Gurgeh asintió, pero no dijo nada.
Hamin volvió a encender su pipa.
–Incluso la orquesta –dijo, y tosió. Movió la mano señalando a los músicos–. ¿Qué opina de sus instrumentos, señor Gurgeh? ¿No le parece que tienen un sonido muy dulce y melancólico?
–Sí, es muy agradable.
Gurgeh tomó un sorbo de su bebida mientras veía como los miembros del grupo de baile se iban dispersando sobre el escenario.
–E incluso en eso hay algo que se le escapa –dijo Hamin–. Debe comprender que una parte muy grande del placer nace de conocer el precio que se debe pagar por el privilegio de oír esta música. ¿Ve ese instrumento de ocho cuerdas..., el de la derecha?
Gurgeh asintió.
–Cada una de esas ocho cuerdas ha servido para estrangular a un hombre –dijo Hamin–. ¿Ve al macho del fondo que está tocando esa flauta blanca?

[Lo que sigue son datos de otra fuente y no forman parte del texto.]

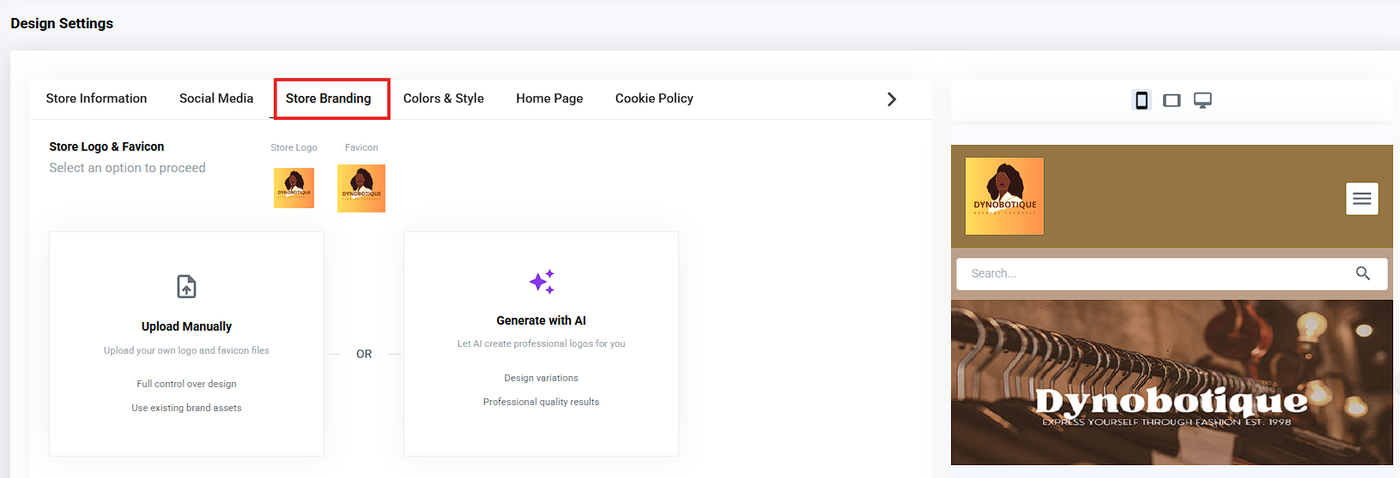The height and width of the screenshot is (478, 1400).
Task: Click the search magnifier icon in preview
Action: [1363, 273]
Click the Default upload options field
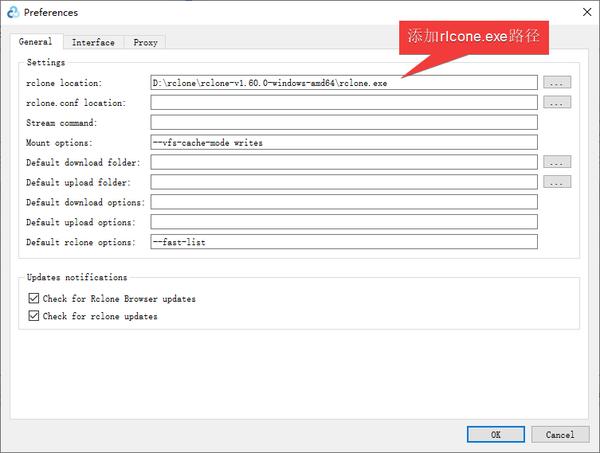This screenshot has width=600, height=453. [x=344, y=222]
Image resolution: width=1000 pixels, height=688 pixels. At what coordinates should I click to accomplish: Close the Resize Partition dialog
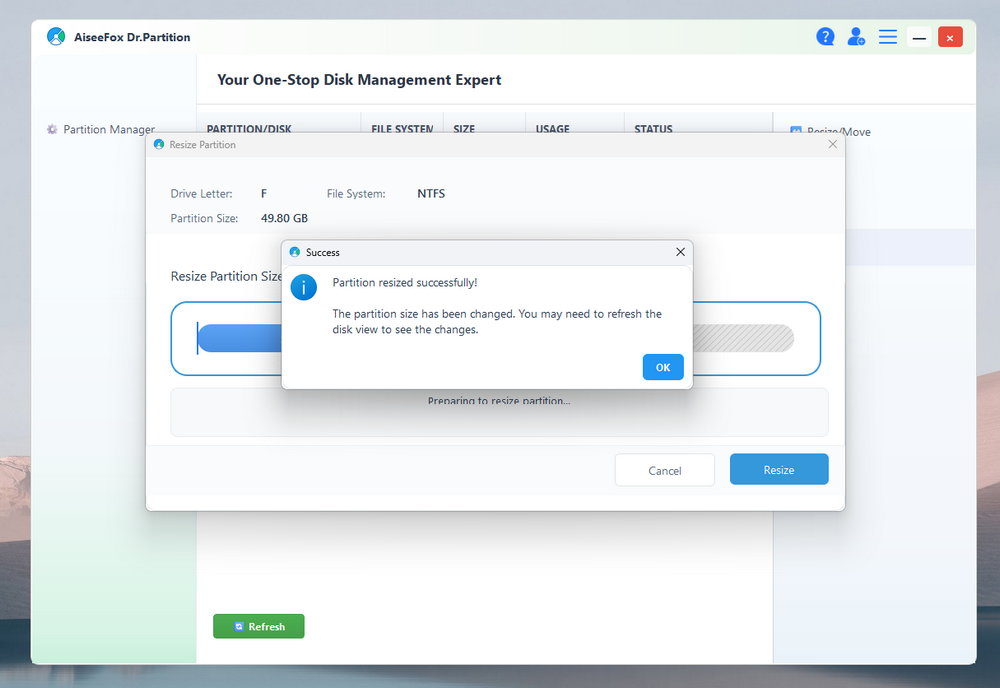tap(833, 145)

–¿La que tiene forma de hueso?
Hamin rió.
–Es el fémur de una hembra extraído sin anestesia.
–Por supuesto –dijo Gurgeh, y cogió unas cuantas nueces de uno de los cuencos que había sobre la mesa–. ¿Es costumbre usar dos, o hay muchas damas con una sola pierna que se dedican a la crítica musical?